(TEXT SHOWN):

========

If you were designing a cryptosystem you'd pick the one where the security lies in the key and not in obfuscation. The same applies when designing an attack you want to keep secret.

cpeterso · on Aug 15, 2013

Linux's /dev/urandom does not trust hardware RNGs any more than other entropy sources. All entropy sources are stirred into the same entropy pool.

ballard · on Aug 15, 2013

Does it use multiple pools a-la Fortuna?

__alexs · on Aug 15, 2013

There's an input pool and 2 output pools but it's not like Fortuna. This is the most up to date analysis of the Linux entropy system I'm aware of http://eprint.iacr.org/2012/251.pdf

gizmo686 · on Aug 15, 2013

No you don't. The only time you need to worry about the NSA having a back door into your random number generator is if you are worried either about the NSA attacking you (in which case you probably don't have a chance anyway), or are worried that some learned of the NSA's back door and is exploiting that.

========

(EXCERPTED DATA):

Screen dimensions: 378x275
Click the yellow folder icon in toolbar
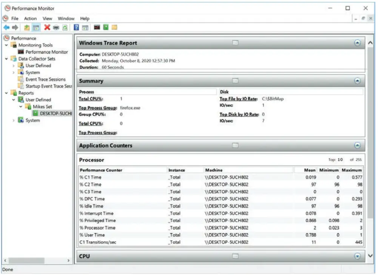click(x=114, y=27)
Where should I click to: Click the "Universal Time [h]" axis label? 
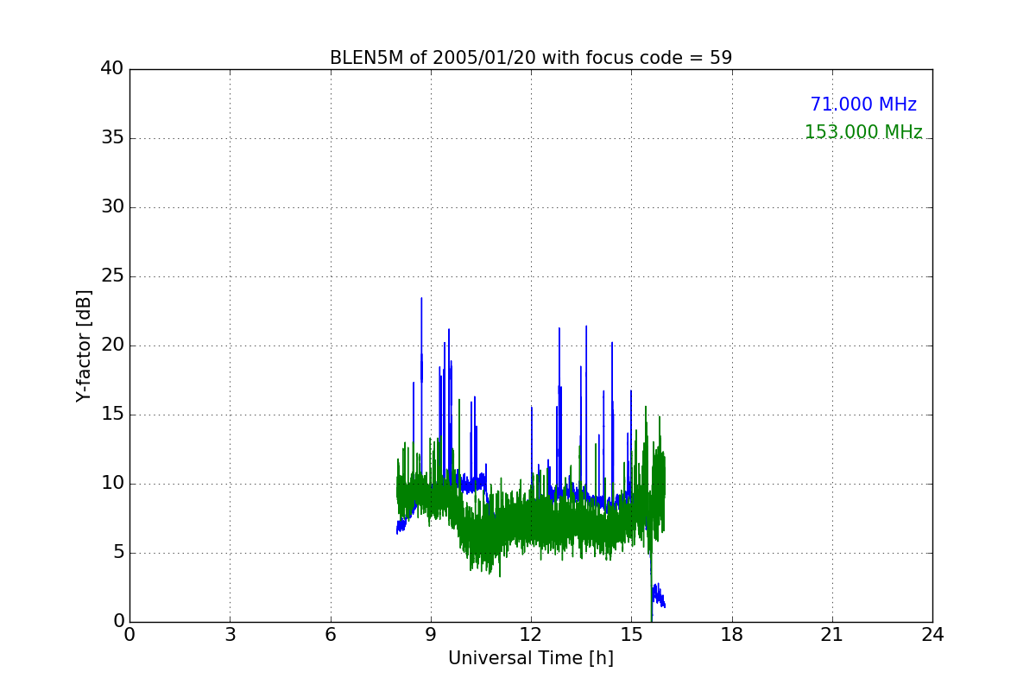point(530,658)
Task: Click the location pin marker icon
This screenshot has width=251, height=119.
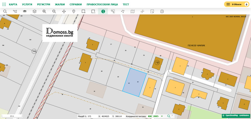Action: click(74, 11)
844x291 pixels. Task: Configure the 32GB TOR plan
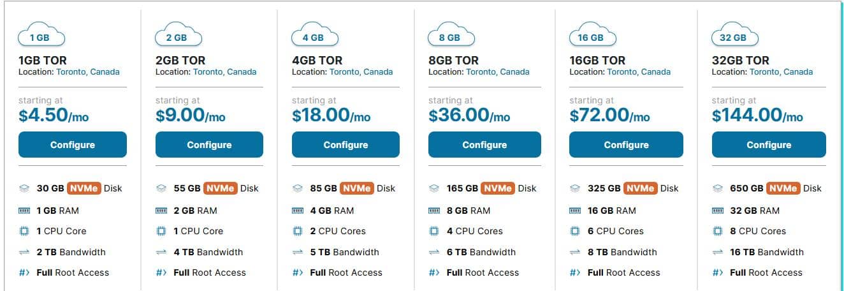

========

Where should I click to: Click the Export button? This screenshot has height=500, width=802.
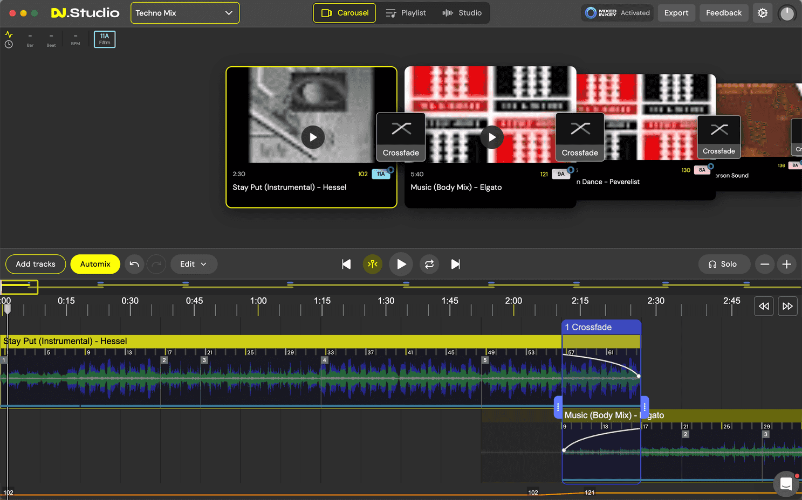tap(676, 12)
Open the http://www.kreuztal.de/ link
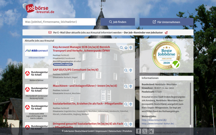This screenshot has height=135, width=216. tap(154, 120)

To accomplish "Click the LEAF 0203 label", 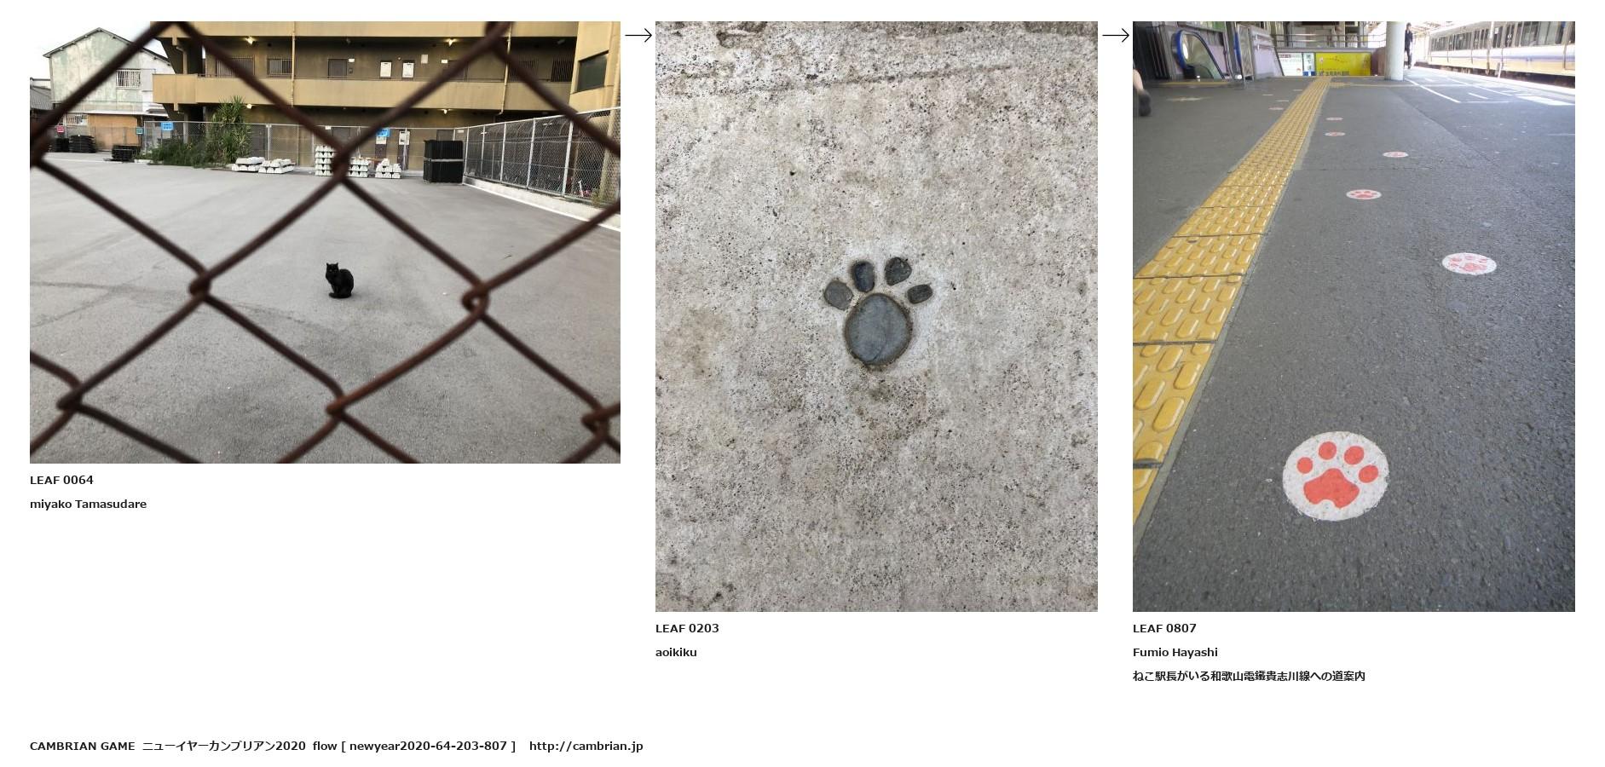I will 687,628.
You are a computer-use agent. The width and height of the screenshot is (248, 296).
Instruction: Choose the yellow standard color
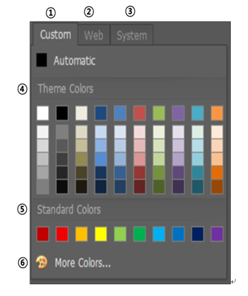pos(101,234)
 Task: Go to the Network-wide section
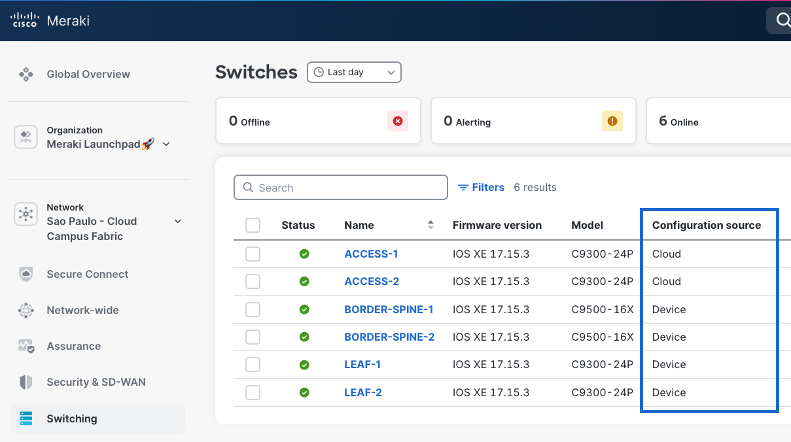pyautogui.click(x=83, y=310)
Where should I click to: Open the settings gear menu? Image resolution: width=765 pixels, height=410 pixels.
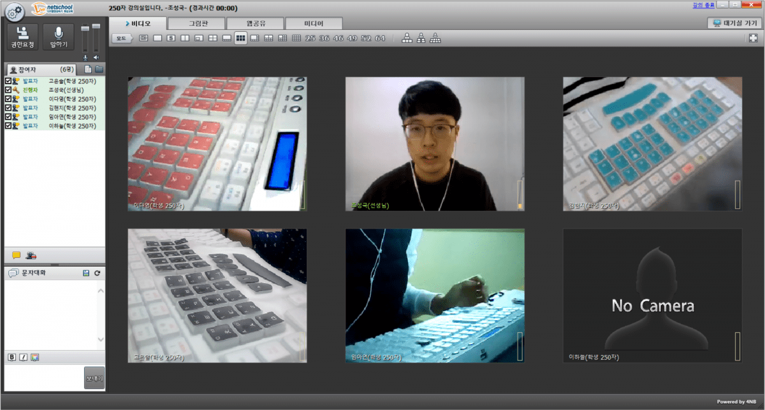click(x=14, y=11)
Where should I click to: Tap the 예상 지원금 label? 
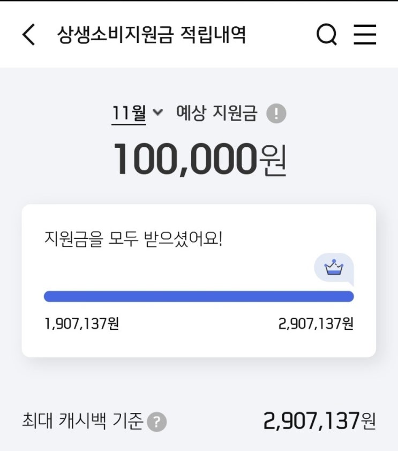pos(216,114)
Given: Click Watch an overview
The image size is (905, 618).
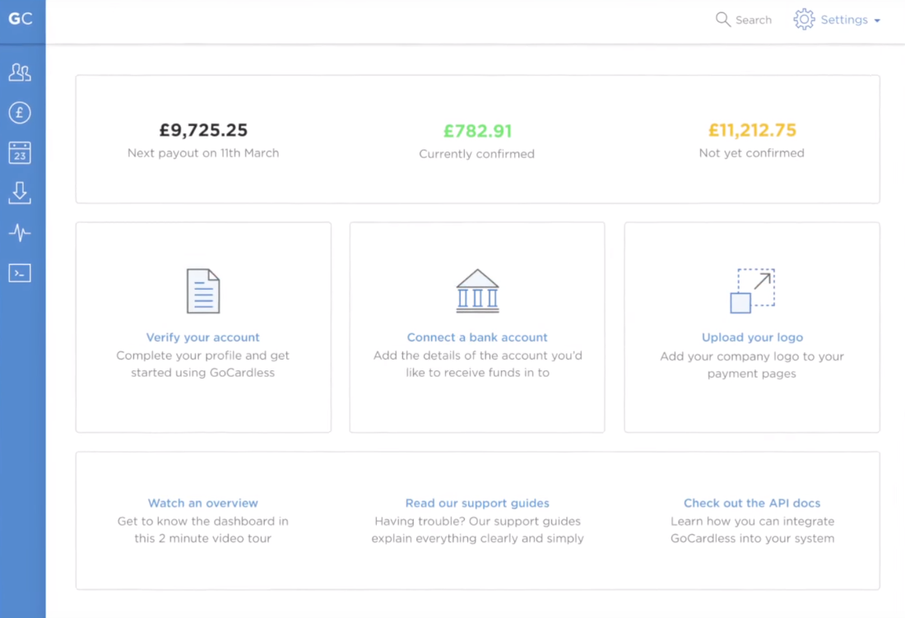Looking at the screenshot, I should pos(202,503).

========

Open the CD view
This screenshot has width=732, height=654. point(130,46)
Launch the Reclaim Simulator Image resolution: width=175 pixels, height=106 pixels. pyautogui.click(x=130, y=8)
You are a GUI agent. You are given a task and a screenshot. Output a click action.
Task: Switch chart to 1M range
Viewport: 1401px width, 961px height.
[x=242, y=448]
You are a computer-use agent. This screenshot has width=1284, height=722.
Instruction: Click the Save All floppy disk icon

========

In the forum thread, how many output pools does the Linux entropy system have? Please give the number.

(RESPONSE TO THE TASK):
Two.